The fall session of the Saskatchewan legislature kicked off on Wednesday with Premier Scott Moe’s first throne speech.
It laid out his government’s agenda for the year ahead, focusing on priorities including the economy, rural crime and “standing up for Saskatchewan” against the federal carbon tax.
Moe is confident in delivering a balanced budget for 2019-20 as the province continues to deal with challenges such as the carbon tax, U.S. trade sanctions on the steel and uranium industries and lower resource prices.
“It isn’t going to be easy and there are still some difficult decisions that will have to be made this coming year,” Moe said.
The premier explained he’s keeping a close eye on the energy industry and is seeing increased activity as capacity builds.
Moe’s plan includes expanding existing incentives and introducing new oil well drilling and production incentives. That includes a new Saskatchewan Technology Startup Incentive, a non-refundable tax credit to encourage investment in early-stage technology companies.
The Moe government plans to amend The Police Act to allow rural municipalities and small communities with a population under 500 to join regional police services.
“When it comes to how we address crime in our province and our communities, everything is on the table,” Moe said.
The Premier would not say yet which police services the province is looking at or if more funding would be made available to those services.
Legislation will be introduced to address trespassing laws and the rights of rural land owners.
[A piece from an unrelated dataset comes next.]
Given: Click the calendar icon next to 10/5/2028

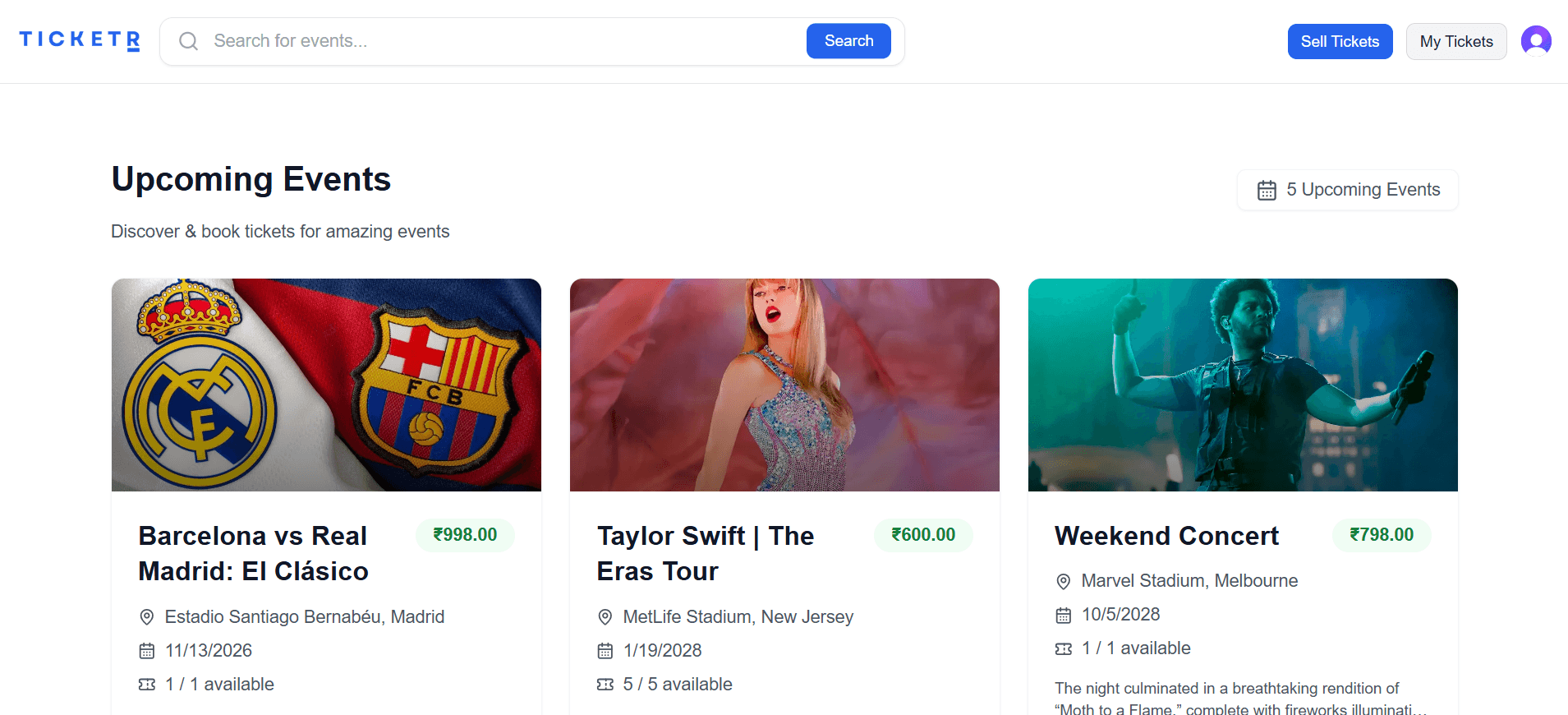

Work will also continue to improve response times in rural areas by using the Protection and Response Team (PRT) which was launched in April
There’s a focus this session on safer roads across Saskatchewan. The government plans to increase funding to improve intersection safety and will also improve commercial driver training. This was highlighted after the deadly Humboldt Broncos bus crash, although Moe said this work started prior to the tragedy.
“We will be looking to move forward with a new course, new training standards and parameters in the very near future,” Moe said.
Healthcare and Education
The throne speech spoke to many accomplishments and past plans that will come to fruition.
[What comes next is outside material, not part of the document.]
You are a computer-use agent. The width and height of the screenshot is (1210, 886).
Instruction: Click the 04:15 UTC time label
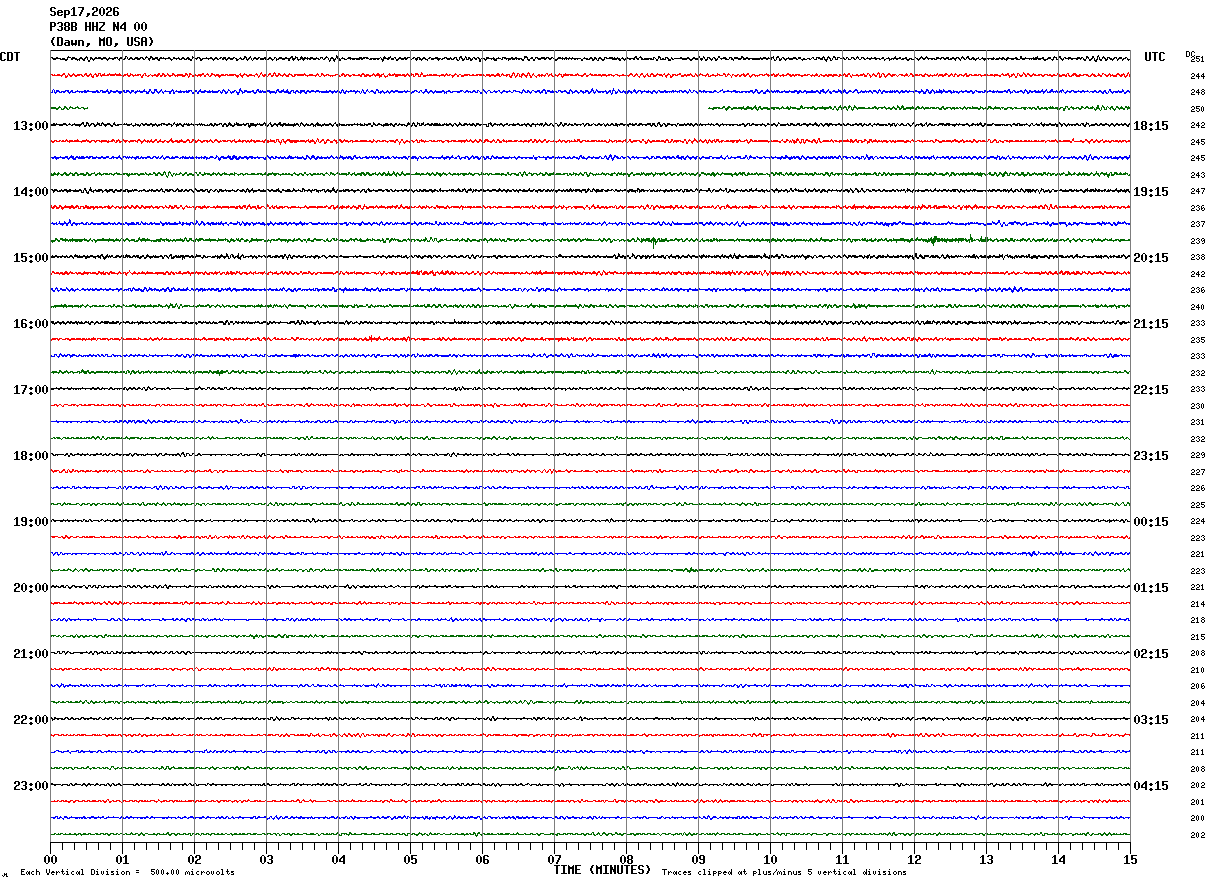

It pointed to the government’s two-for-one MRI policy, creating the Saskatchewan Health Authority, a commitment to reduce emergency room wait times and the Jim Pattison Children’s Hospital in Saskatoon which is expected to open in 2019.
On education, Moe pointed to the $30 million in funding restored to hire up to 400 teachers and support staff.
His speech also mentions the development of new curricula in financial literacy, which will be piloted in Saskatchewan schools in 2019.
Clare’s Law and Sixties Scoop apology
Some of the other plans for the near future include becoming the first province in Canada to pass Clare’s Law. It’s named after a woman who was murdered by her partner and did not know about his violent history.
This new law will help protect domestic violence victims and allow people to ask police services to disclose information about an abusive partner’s past.
The Moe government is also planning a long-awaited apology to Sixties Scoop survivors after one was promised by former premier Brad Wall but never happened.
NDP says throne speech shows lack of new ideas
When the NDP looks at the promises made in the throne speech, it doesn’t see much of anything new.
Leader Ryan Meili said the premier missed out on a big opportunity to show off his ideas, calling the throne speech “extremely thin on vision.”
“People are out of work. Our economy is struggling. You see spin about the last ten years but no acknowledgement of what people are really dealing with today,” Meili said.
Meili said most of the items mentioned in the throne speech were announced months or even years ago, calling them recycled.
“That certainly doesn’t give a sense that we have a new premier with a new vision.”
The NDP leader is also concerned about rural crime and agrees in the need to address the issue. However, Meili said Moe’s plan focuses on small measures in response to crime but no focus on what causes it.
“Crystal meth is a huge problem and it’s fueling a lot of (crime) and that’s obviously tied to poverty,” Meili said.
Meili said the NDP will be putting forth some of its ideas in this fall session on what can be done to improve the economy and invest in health and education.